__Text__
[R-pkg-devel] Too many processes spawned on Windows and Debian, although only 2 cores should be used

Wed Nov 16 17:13:49 CET 2022

Hello.

As already pointed out, the current R implementation treats any
non-empty value on _R_CHECK_LIMIT_CORES_ different from "false" as a
true value, e.g. "TRUE", "true", "T", "1", but also "donald duck".
Using '--as-cran' sets _R_CHECK_LIMIT_CORES_="TRUE", if unset.  If
already set, it'll not touch it.  So, it could be that a CRAN check
server already uses, say, _R_CHECK_LIMIT_CORES_="true".  We cannot
make assumptions about that.

To make your life, and an end-user's too, easier, I suggest just using

  num_workers <- 2L

without conditioning on running on CRAN or not.

Why? There are many problems with using parallel::detectCores().

__Written tasks__
1. Using the post on R's core limit during checks, answer each question in a few words:
(a) What value does '--as-cran' give _R_CHECK_LIMIT_CORES_ when it is unset?
(b) Which line of code does the writer suggest using?
(c) Which function does the writer say has many problems?
2. Translate this sentence from the post on R's core limit into Spanish: "There are many problems with using parallel::detectCores()."
3. Continue the post on R's core limit during package checks, starting right after its final sentence.
None of the material is needed for this work.

__Provided material__

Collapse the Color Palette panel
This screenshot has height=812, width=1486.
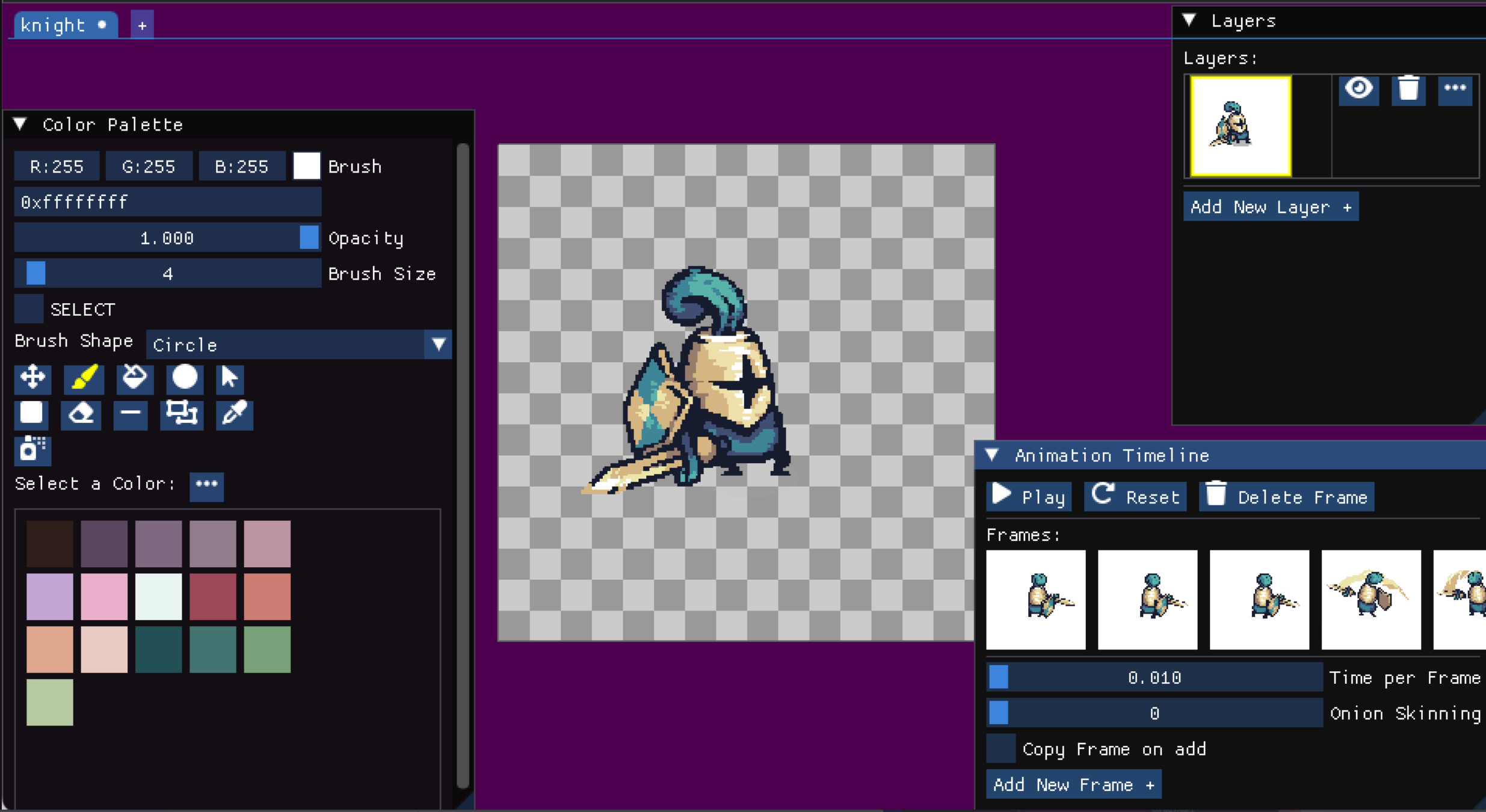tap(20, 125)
...
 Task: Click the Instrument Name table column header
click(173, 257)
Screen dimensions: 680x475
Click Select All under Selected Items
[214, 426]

__The replies__
1.
(a) "TRUE"
(b) num_workers <- 2L
(c) parallel::detectCores()

2. Hay muchos problemas al usar parallel::detectCores().

3.
First of all, it can return NA_integer_ on some systems, so you cannot
assume it gives a valid value (== error).  It can also return 1L,
which means your 'num_workers - 1' will give zero worker (== error).
You need to account for that if you rely on detectCores().

Second, detectCores() returns number of physical CPU cores. It's
getting more and more common to run in "cgroups" constrained
environments where your R process only gets access to a fraction of
these cores.  Such constrains are in place in many shared multi-user
HPC environments, and sometimes when using Linux containers (e.g.
Docker, Apptainer, and Podman).  A notable example of this is when
using the RStudio Cloud.  So, if you use detectCores() on those
systems, you'll actually over-parallelize, which slows things down and
you risk running out of memory. For example, you might launch 64
parallel workers when you only have access to four CPU cores.  Each
core will be clogged up by 16 workers.

Third, if you default to detectCores() and a user runs your code on a
machine shared by many users, the other users will not be happy.  Note
that the user will often not know they're overusing the machine.  So,
it's a loss-loss for everyone.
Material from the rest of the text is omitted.